• Judging by Cover: Grace Hadland Reviews Booksmart

    I almost left the theater halfway through Booksmart but stayed for the lesbian scene I knew was coming. I was pleased to see the love interest sporting white Chuck Taylors (a high school gay classic), and the ritual untying of those shoes while getting it on: the costume designer seems to have googled “lesbian fashion.” The character of Hope (Diana Silvers) resembles the love child of David Crosby and Milla Jochavich’s character in Dazed and Confused, sporting the Chucks with a suede fringe jacket (high school movies can’t seem to resist a little bite out of Linklater’s classic). Hope teases her classmate Amy (Kaitlyn Dever) until Amy fights back with a surprising kiss (her first). Hope laughs and smirks, then kisses back. This clunky, sweet, sexy encounter is perhaps the film’s only moment of authenticity. All others had me cringing.

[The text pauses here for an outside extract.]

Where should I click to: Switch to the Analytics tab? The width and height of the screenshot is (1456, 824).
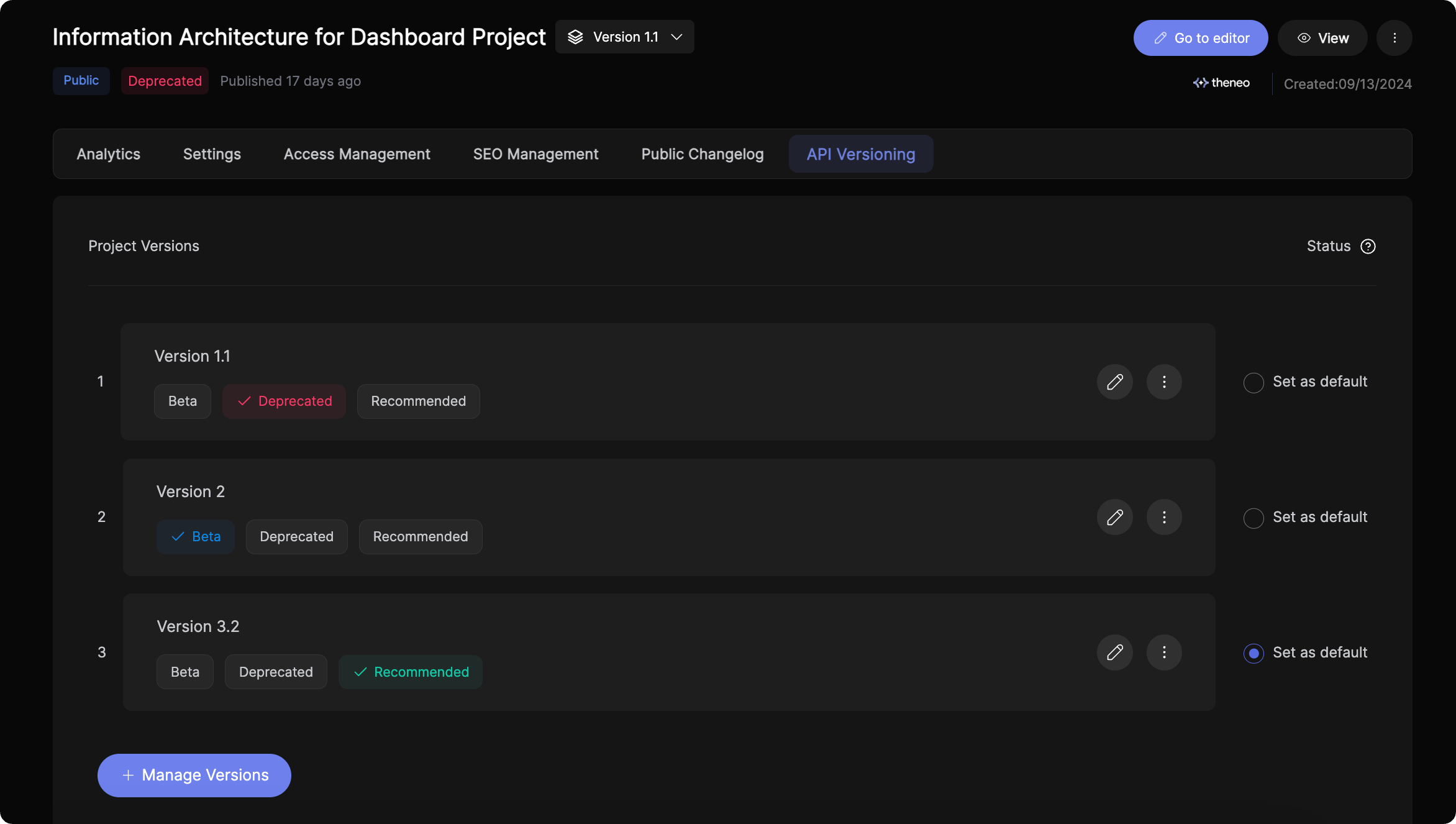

    This new high school flick from actress-as-director Olivia Wilde attempts to subvert the clichéd night-before-graduation-narrative, but falls limply back into what it had aimed to avoid. The main characters, Amy and Molly (Beanie Feldstein), are studious seniors who, filled with regret the night before graduation after finding out that even the kids who spent their teen years partying were also admitted to prestigious universities, decide to let their hair down for a first and last hurrah. Molly is comically horrified when the stoner who was held back a few grades reveals that even he got a job at Google. Humbled, Molly gets a lesson in “don’t judge a book by its cover,” which becomes the overarching ethos of the movie (another trip into cliché). Later reveals in this vein include: the principal moonlighting as an Uber driver (why would a public school principal need a second job, right?); the mean hot girl known for giving road head actually just enjoys blow jobs; the rich jock is actually down to earth (he just wants friends); the skater dyke is in fact, heterosexual. Aside from the few instances of genuine adolescent naivety found in the actors’ desire to amuse, it’s all boilerplate redemption narrative.

    Everyone in Booksmart is trying to be “good.” The characters face hardly any conflict; the film teases the possibility of such and swiftly pulls back. No one is called any cruel names. No one faces a difficult situation. Amy’s evangelical parents in fact, seem overly supportive of her homosexuality. In this fictive high school the meanest thought is that these quirky nerds are too smart, too successful for their own good.  What they are all so smart about is … never explicated. Not only is the screenwriting full of holes and depth, but it’s representative of an insidious trend in contemporary culture in which politics dominate the space of art — correctness being more important than moral ambiguity, nuance, messiness. Tidiness becomes paramount.

    The “utopia” of Booksmart is boring, unsexy, and ultimately hypocritical in how it centers on the very things that are actual sources of oppression: the government institutions both girls aspire to work in, the elitist educational institutions and corporations that determine the students’ notion of “success” in life. The film clips along without any criticism of such institutions — and, for that matter, no criticism of anything at all (not one mention of class).

    Of course, it would be disingenuous if a teen comedy addressed its own capitalist propaganda, since progressive ideals and Hollywood blockbusters are ultimately incompatible. Being so saturated with “wokeness,” the ideals “female-fronted” films like Booksmart claim to promote are rendered hollow, no more than thinly veiled corporate marketing strategies. The PC song and dance is just gratuitous enough that you might not catch the big business product placement sprinkled throughout the film. “Let’s call a Lyft” is a common refrain; “iPad” and “Google” are in there a number of times too. Woke buzzwords are peppered throughout in a similar fashion. As if a bleep machine is being operated like on cable, “hooker” becomes “sex worker”; “butch” becomes “masculine gender expression.” In these moments the characters so clearly become a conduit for the woke screenwriter: a white liberal Baby Boomer trying to save her career and impress her daughter.

    With all the focus on representation, movie-goers are distracted by who is being seen rather than who is being heard, and, perhaps more insidiously, who is profiting. It’s not that I expected much more from this movie: it’s the unsurprising product of a capitalist industry feeding off whatever palatable trend they can get their hands on — right now, it happens to be feminism and identity politics. It’s that I don’t appreciate being pandered to and I’d like to think the movie-going masses are smart. But they keep us dumb so we pay our $17 and forget about this movie so we’ll go to the next one that’s just the same.